- Exercise goal -
Word for word, repeat the data that follows. Do not include the pictures.

- Exercise input -
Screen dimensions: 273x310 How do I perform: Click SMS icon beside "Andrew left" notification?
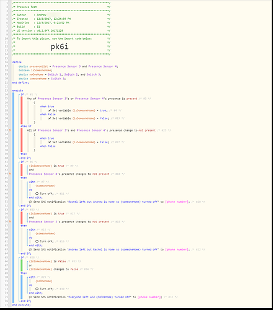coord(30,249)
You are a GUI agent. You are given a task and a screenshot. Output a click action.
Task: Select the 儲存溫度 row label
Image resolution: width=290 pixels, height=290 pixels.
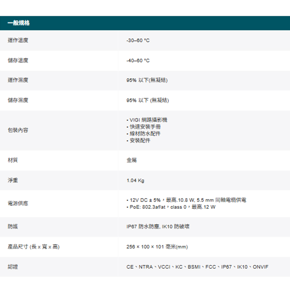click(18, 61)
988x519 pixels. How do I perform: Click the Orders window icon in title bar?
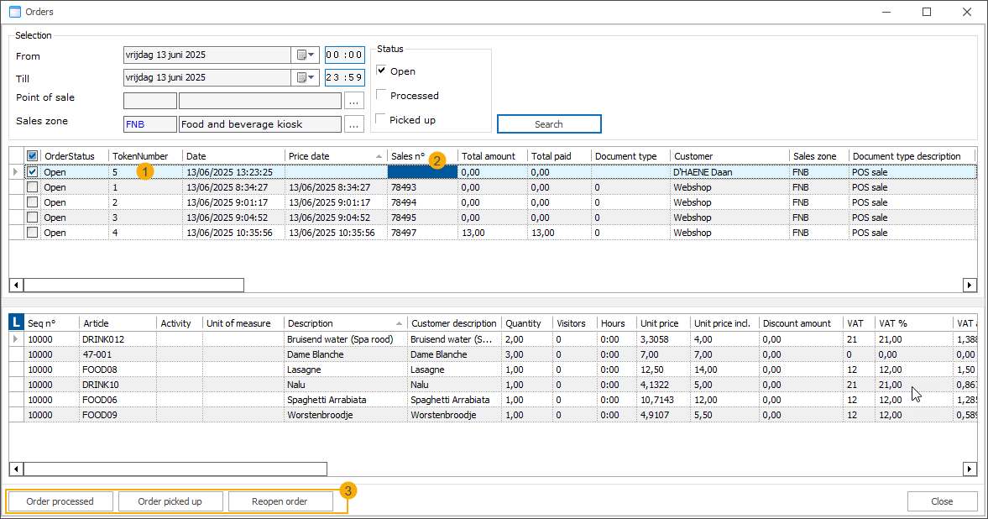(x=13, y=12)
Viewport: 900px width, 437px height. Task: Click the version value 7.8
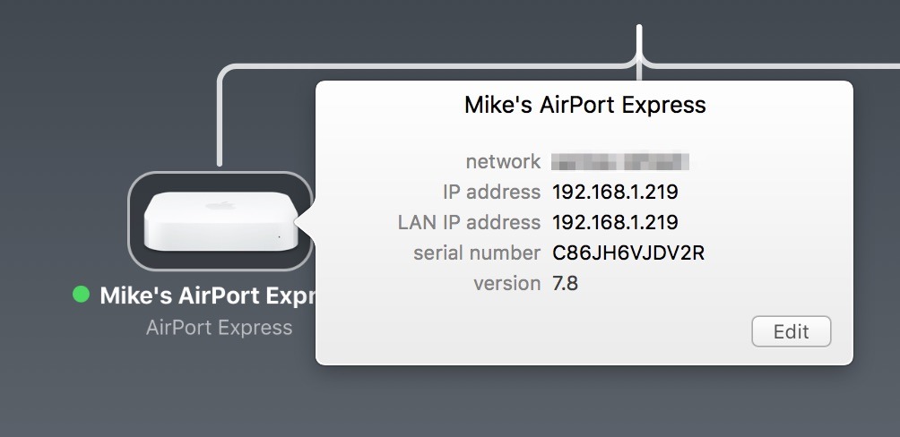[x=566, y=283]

- Your response -
Screen dimensions: 273x310 How do I perform: Click SMS icon beside "Andrew left" notification?
coord(30,249)
You are a GUI agent. You are given a task and a screenshot. Output a click action.
Task: Select the 儲存溫度 row label
Image resolution: width=290 pixels, height=290 pixels.
click(18, 61)
988x519 pixels. How do I perform: Click the Orders window icon in title bar?
(x=13, y=12)
Viewport: 900px width, 437px height. Task: Click the version value 7.8
[x=566, y=283]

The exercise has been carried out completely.